### ROWS:

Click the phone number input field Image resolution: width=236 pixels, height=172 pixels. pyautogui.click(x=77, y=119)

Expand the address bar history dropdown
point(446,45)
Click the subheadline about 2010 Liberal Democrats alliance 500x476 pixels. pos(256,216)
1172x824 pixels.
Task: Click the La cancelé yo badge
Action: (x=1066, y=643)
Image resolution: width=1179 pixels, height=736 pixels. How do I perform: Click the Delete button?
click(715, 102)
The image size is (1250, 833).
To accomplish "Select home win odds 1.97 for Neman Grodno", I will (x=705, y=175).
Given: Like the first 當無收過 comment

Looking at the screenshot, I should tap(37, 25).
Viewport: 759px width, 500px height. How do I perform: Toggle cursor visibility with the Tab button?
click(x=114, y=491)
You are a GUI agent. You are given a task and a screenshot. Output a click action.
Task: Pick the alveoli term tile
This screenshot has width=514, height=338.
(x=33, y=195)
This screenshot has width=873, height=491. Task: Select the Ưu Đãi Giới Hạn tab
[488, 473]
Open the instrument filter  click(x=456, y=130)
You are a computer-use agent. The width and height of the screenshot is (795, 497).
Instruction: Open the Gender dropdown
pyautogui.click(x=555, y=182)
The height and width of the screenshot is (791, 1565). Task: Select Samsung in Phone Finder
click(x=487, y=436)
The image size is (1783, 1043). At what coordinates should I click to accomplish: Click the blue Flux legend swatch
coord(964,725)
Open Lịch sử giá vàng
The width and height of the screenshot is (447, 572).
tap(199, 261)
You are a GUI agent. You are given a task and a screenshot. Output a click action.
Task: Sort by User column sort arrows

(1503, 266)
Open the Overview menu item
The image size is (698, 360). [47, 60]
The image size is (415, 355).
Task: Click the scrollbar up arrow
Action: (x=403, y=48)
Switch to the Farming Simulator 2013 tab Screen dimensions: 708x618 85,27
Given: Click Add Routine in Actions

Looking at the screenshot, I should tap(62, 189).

### TASK PROMPT:
Give the lines from the one containing "Open the Overview menu item" through the end of the material as a JSON list of strings, with one string per line and blank lines left out.

### TASK OUTPUT:
[
  "Open the Overview menu item",
  "The image size is (698, 360). [47, 60]",
  "The image size is (415, 355).",
  "Task: Click the scrollbar up arrow",
  "Action: (x=403, y=48)",
  "Switch to the Farming Simulator 2013 tab Screen dimensions: 708x618 85,27",
  "Given: Click Add Routine in Actions",
  "Looking at the screenshot, I should tap(62, 189)."
]